### PASSAGE PROVIDED
****************************************

VATICAN CITY (CNS) — Pope Benedict XVI said the Year for Priests might have been ruined by the clerical sex abuse scandal, but instead became a “summons to purification” in the Church.

Concelebrating Mass June 11 with some 15,000 priests, the pope said that “the enemy,” Satan, wants to drive God out of the world and opposes those who work to ensure that God is at the side of every man and woman, especially in times of trouble.

“And so it happened that, in this very year of joy for the sacrament of the priesthood, the sins of priests came to light — particularly the abuse of the little ones, in which the priesthood, whose task is to manifest God’s concern for our good, turns into its very opposite,” the pope said in his homily at the Mass concluding the Year for Priests.

The priests, 80 cardinals and 350 bishops and archbishops, who were sitting under the hot sun in St. Peter’s Square, signaled their agreement with the pope’s statement by applauding.

The Vatican said that with so many priests vested for Mass and reciting together the key words of the Eucharistic prayer with their hands extended toward the altar, the liturgy marked the largest concelebration ever held at the Vatican.

****************************************

### LISTING
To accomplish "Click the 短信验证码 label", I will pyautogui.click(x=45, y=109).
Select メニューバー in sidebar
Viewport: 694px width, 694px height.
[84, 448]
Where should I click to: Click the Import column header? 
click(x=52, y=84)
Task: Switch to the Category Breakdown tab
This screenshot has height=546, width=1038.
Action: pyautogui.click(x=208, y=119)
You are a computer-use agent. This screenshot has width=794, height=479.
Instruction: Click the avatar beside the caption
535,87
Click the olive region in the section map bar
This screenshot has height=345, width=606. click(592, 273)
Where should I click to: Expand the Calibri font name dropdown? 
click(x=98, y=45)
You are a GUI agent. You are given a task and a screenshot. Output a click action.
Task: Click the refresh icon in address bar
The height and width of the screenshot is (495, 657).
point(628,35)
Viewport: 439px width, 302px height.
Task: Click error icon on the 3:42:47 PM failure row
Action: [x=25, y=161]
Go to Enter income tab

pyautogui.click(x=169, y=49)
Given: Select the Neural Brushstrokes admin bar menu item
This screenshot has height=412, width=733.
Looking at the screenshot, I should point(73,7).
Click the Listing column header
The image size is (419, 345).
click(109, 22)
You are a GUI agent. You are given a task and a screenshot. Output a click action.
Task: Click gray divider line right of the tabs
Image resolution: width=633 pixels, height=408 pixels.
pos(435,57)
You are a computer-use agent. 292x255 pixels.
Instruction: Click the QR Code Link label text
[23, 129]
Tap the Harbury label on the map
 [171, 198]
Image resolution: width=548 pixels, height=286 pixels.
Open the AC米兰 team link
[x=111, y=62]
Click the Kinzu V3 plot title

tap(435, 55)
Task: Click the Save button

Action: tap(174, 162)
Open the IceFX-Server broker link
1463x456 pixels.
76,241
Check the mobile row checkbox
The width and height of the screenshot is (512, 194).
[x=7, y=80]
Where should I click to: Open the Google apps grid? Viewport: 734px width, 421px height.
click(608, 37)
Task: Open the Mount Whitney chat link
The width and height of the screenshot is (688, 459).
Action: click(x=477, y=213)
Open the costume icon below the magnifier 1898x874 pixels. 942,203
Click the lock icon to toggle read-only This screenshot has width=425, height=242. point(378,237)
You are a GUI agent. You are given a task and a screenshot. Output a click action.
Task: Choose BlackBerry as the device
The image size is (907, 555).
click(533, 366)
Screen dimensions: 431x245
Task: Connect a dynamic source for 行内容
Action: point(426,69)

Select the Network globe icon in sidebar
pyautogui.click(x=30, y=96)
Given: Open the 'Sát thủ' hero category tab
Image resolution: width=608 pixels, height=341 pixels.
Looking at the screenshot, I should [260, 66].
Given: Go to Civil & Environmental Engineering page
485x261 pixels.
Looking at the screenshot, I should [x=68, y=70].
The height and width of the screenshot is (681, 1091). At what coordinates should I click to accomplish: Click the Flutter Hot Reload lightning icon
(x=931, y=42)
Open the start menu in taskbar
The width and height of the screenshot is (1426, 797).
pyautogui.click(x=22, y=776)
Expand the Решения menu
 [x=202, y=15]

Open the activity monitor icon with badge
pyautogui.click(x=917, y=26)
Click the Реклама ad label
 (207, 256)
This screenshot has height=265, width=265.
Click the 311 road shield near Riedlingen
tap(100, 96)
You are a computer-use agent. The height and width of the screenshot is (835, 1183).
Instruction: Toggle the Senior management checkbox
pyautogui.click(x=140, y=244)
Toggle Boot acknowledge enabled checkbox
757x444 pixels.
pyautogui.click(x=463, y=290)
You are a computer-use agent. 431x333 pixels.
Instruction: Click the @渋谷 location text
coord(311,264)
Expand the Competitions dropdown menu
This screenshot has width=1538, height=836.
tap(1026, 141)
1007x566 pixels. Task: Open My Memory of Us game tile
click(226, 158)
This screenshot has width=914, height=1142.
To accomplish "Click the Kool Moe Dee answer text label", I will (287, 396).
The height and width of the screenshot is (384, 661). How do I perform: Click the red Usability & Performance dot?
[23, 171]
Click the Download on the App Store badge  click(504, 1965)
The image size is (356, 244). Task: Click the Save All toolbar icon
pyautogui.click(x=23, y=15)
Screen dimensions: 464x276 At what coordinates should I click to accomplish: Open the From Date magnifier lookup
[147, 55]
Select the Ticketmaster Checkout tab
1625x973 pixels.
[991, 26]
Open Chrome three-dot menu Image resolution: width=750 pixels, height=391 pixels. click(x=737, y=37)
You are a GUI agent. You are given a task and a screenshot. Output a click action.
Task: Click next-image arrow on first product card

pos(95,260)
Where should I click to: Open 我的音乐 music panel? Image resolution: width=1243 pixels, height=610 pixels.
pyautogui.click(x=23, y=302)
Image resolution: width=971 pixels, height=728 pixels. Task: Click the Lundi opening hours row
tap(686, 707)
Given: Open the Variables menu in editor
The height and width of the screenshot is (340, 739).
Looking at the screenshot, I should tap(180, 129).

****************************************

### TASK 1
In the article on the Mass closing the Year for Priests, roughly how many priests concelebrated with the pope?
### TASK 2
Write the next few paragraphs of the article on the Mass closing the Year for Priests, picking up after its final sentence.
The items are taken from a different source than the article.

### WRITTEN RESPONSE 1
Some 15,000 priests.

### WRITTEN RESPONSE 2
Addressing the abuse scandal in his homily, Pope Benedict said the Catholic Church begs forgiveness from God and “from the persons involved, while promising to do everything possible to ensure that such abuse will never occur again.”

In admitting men to the seminary and priesthood, he said, “we will do everything we can to weigh the authenticity of their vocation and make every effort to accompany priests along their journey, so that the Lord will protect them and watch over them in troubled situations and amid life’s dangers.”

The priests and bishops, who turned St. Peter’s Square into a sea of white albs and stoles, were well aware of the scandal and of the shadow of doubt it cast over the Catholic priesthood.

But, the pope said, the scandal should make priests grow “in gratitude for God’s gift, a gift concealed in ‘earthen vessels’ which, ever anew, even amid human weakness, makes his love concretely present in this world.”

“Let us look upon all that happened as a summons to purification,” the pope said. He then led the priests in the solemn renewal of their priestly promises to be faithful ministers of Christ, working not for their own interests, but for the good of all men and women.

The Year for Priests coincided with the 150th anniversary of the death of St. John Vianney, the patron saint of parish priests. During the liturgy, Pope Benedict used a chalice that belonged to the saint and was brought to Rome from his former parish in Ars, France.